Dari serdadu-serdadu yang terluka pada Pertempuran Meester Cornelis 26 Agustus 1811, Thorn mencatat nama seorang rekannya: “Lieutenant-Colonel Campbell”. Serdadu malang itu akhirnya tewas dua hari kemudian dan dimakamkan di sebuah lahan di dekat Pasar Baru.
Beberapa tahun kemudian, di pusaranya terdapat sebongkah batu nisan dengan ukiran penanda. Janda Campbell mengekspresikan perasaannya pada nisan itu, “Here lie the Remains of lieutenant-colonel WILLIAM CAMPBELL of His Britannic Majesty’s 78th regt. Who died on 28th of Augs. 1811, of wounds received on the 26th of that month, while bravely leading on his Regt. To attack the strongly fortified Lines of Cornelis defended by a gallant enemy. To him who living was beloved by all for his gentle manners and his many virtues who in Death merited and received the applause of his country to him the companion of many years and the father of his children, this frail memorial of unperishing reward is erected by his afflicted widow.”

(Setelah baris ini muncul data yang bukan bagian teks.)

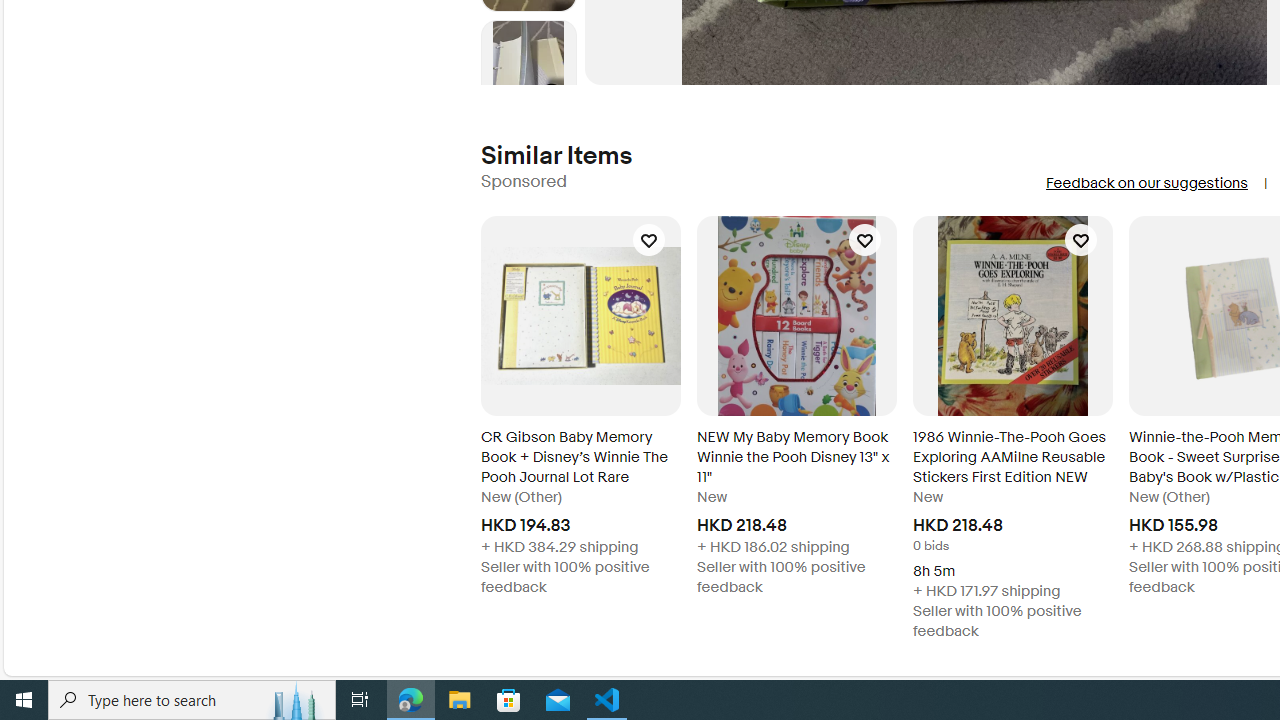 The height and width of the screenshot is (720, 1280). Describe the element at coordinates (1146, 183) in the screenshot. I see `'Feedback on our suggestions'` at that location.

Kemudian makamnya menjadi bagian halaman gedung Kantor Pos Besar di Pasar Baru. Sekitar seratus tahun setelah Perang Napoleon di Meester Cornelis , makam Campbell tetap tidak tergusur. Namun, ada seseorang yang iba karena makam kolonel malang itu sudah beralih fungsi sebagai papan cuci. Akhirnya, pada November 1913 nisan dan sisa jasadnya dipindahkan ke halaman Gereja Anglikan di kawasan Tugu Tani, Jakarta Pusat.